Precious lilliputian of this actually happened. Pundits believed Windows RT was critical to the future of Microsoft correct upwardly until it actually launched to abysmal sales figures. x86 tablets running Windows went nowhere fast, which collection Intel to increase its investment in the Android ecosystem. The company somewhen shipped tens of millions of Android tablets on x86 hardware, but with footling in the way of co-branding. The dream of a second-generation "Intel Inside" entrada that would button customers towards x86 devices considering they were congenital on Intel hardware never materialized.

ARM-based smartbooks never happened either — though Chromebooks arguably replaced them. And while multiple companies are withal pushing ARM server solutions, we take yet to see much in the way of sustained contest.

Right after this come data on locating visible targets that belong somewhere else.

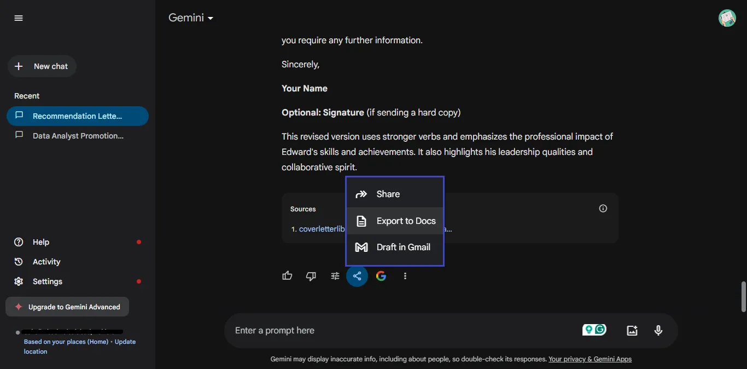Click Upgrade to Gemini Advanced
Screen dimensions: 747x369
pyautogui.click(x=67, y=307)
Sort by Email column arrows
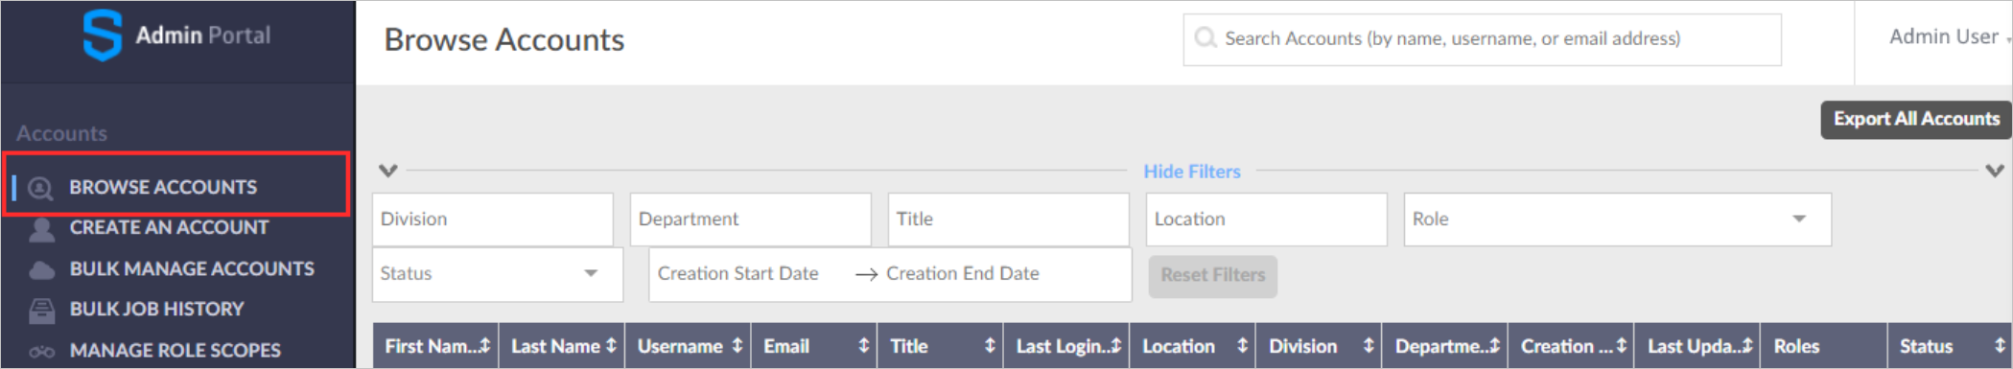 click(864, 346)
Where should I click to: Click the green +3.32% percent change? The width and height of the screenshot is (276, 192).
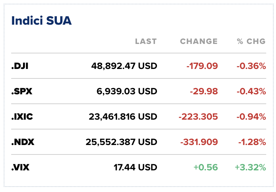tap(250, 167)
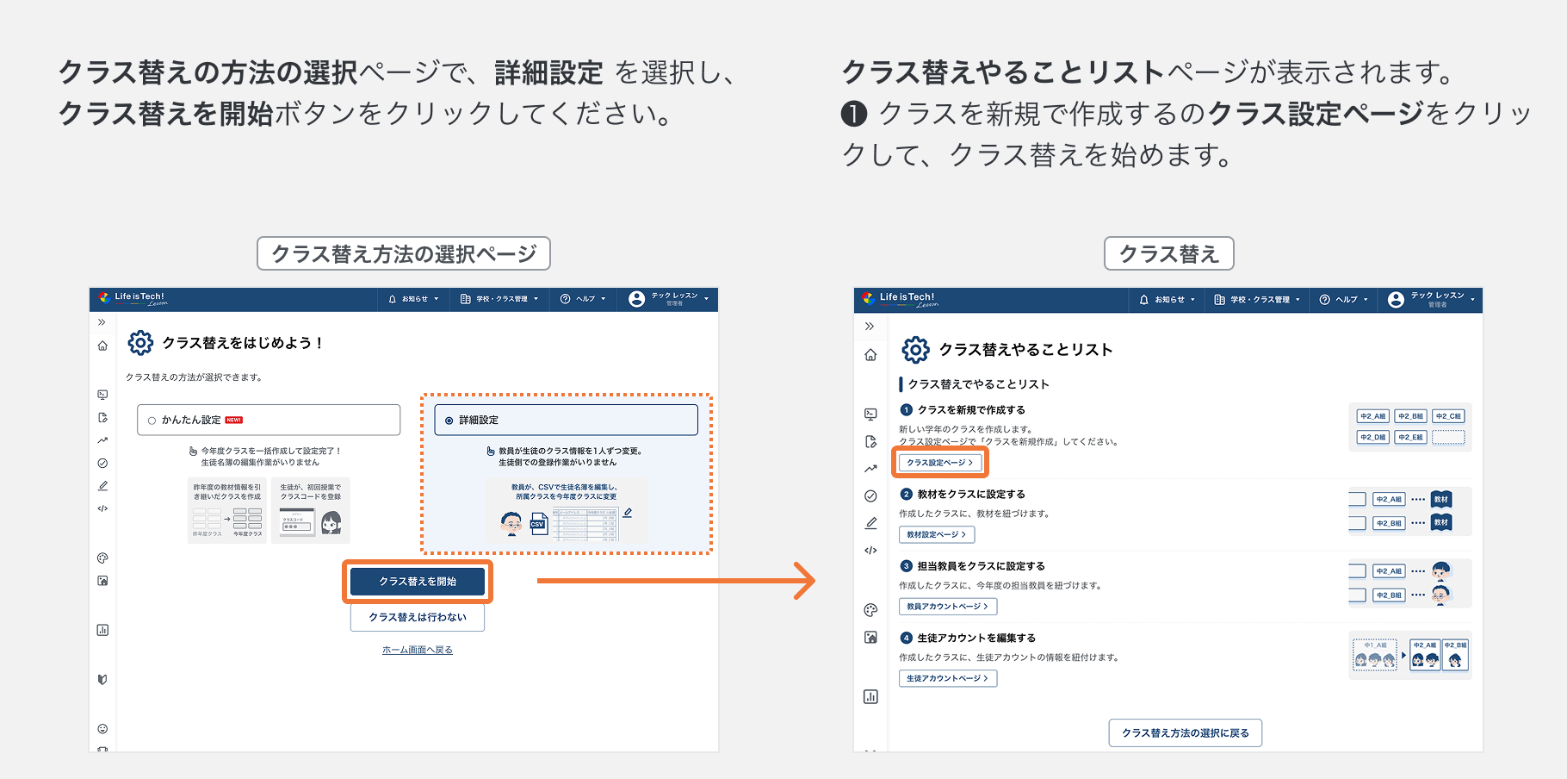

Instead of a vast Intel-versus-ARM state of war, we're seeing Chinese smartphone manufacturers step up to compete with traditional OEMs. To date, higher-priced 2-in-1s take been a rare bright spot in an otherwise declining PC market, and companies like HP, Dell, and Asus have jockeyed to offering Surface-similar products of their own. Huawei's archway into this market place could kicking off some other race-to-the-lesser price war that I'g non sure whatever of the OEMs can afford — particularly given that PC sales may still reject further this year.